* How to complete this task *
Only a number is required: the count of lines in the material below that contain "klimakampanje".

*** Begin section ***

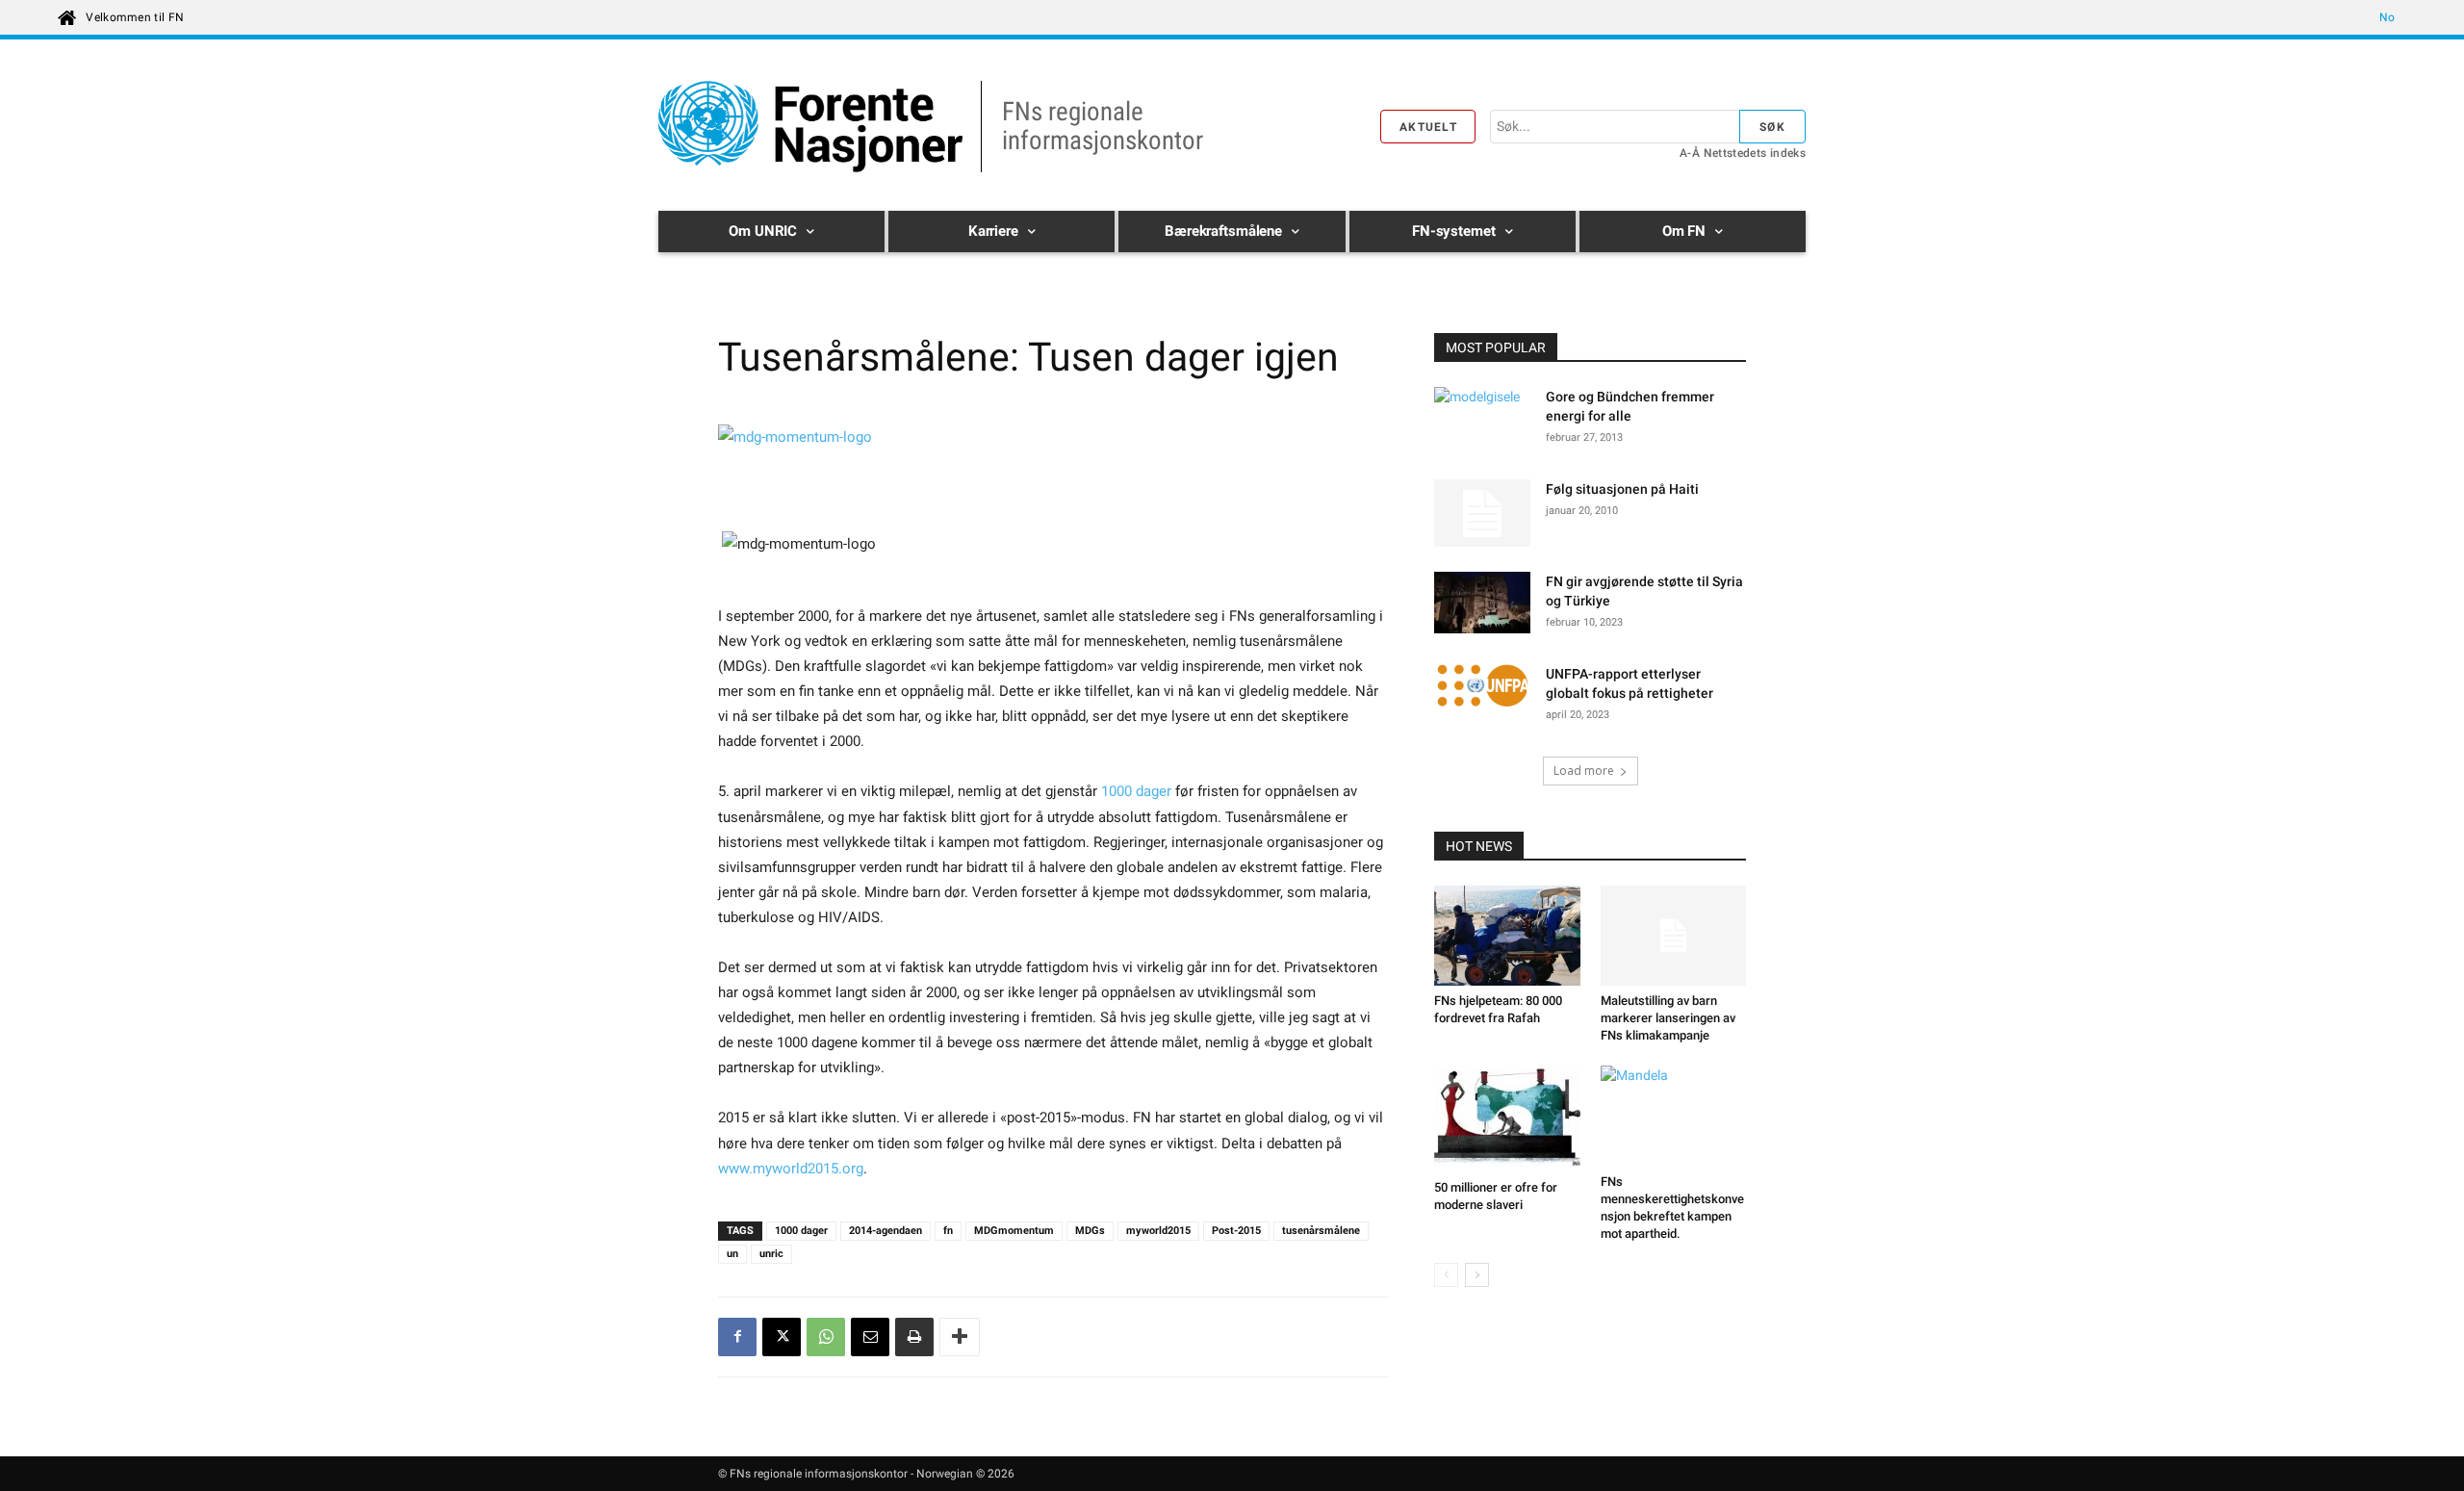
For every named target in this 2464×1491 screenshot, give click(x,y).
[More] (959, 1337)
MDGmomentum (1014, 1230)
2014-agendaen (885, 1230)
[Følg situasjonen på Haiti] (1482, 513)
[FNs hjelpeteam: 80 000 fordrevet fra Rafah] (1507, 936)
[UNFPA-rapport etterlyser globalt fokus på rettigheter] (1482, 688)
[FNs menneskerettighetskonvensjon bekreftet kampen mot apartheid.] (1674, 1116)
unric (771, 1253)
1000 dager (1136, 791)
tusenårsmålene (1321, 1230)
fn (948, 1230)
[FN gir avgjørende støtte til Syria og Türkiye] (1482, 605)
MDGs (1090, 1230)
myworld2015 (1158, 1230)
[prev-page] (1446, 1275)
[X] (781, 1337)
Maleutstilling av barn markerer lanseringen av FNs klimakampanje (1668, 1017)
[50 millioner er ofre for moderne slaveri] (1507, 1118)
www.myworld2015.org (790, 1168)
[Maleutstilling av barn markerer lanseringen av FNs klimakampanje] (1674, 936)
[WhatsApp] (826, 1337)
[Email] (870, 1337)
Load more (1583, 770)
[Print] (914, 1337)
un (732, 1253)
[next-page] (1477, 1275)
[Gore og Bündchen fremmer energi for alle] (1482, 420)
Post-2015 (1236, 1230)
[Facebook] (737, 1337)
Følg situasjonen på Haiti (1622, 489)
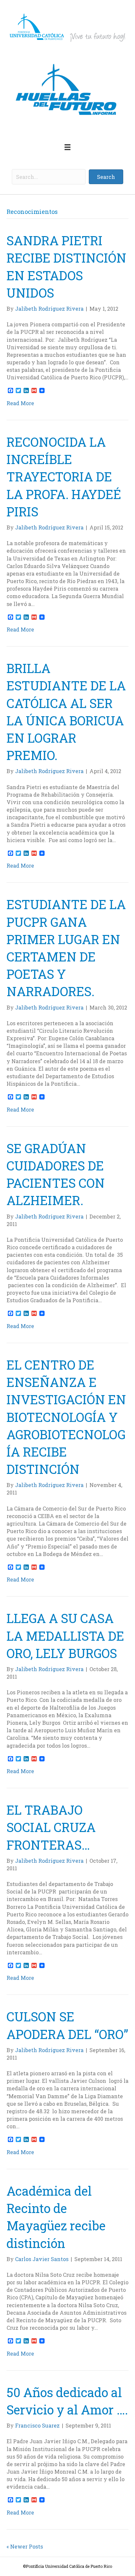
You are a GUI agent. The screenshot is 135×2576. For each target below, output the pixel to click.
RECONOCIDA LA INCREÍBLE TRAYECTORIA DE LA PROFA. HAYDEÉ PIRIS (64, 477)
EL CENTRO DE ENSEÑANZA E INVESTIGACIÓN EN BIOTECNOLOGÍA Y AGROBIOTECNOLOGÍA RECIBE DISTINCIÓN (66, 1417)
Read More (20, 403)
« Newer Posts (25, 2546)
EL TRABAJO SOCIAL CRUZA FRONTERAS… (51, 1827)
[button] (106, 176)
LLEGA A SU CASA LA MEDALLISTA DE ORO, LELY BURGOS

*** End section ***

* Final answer *
2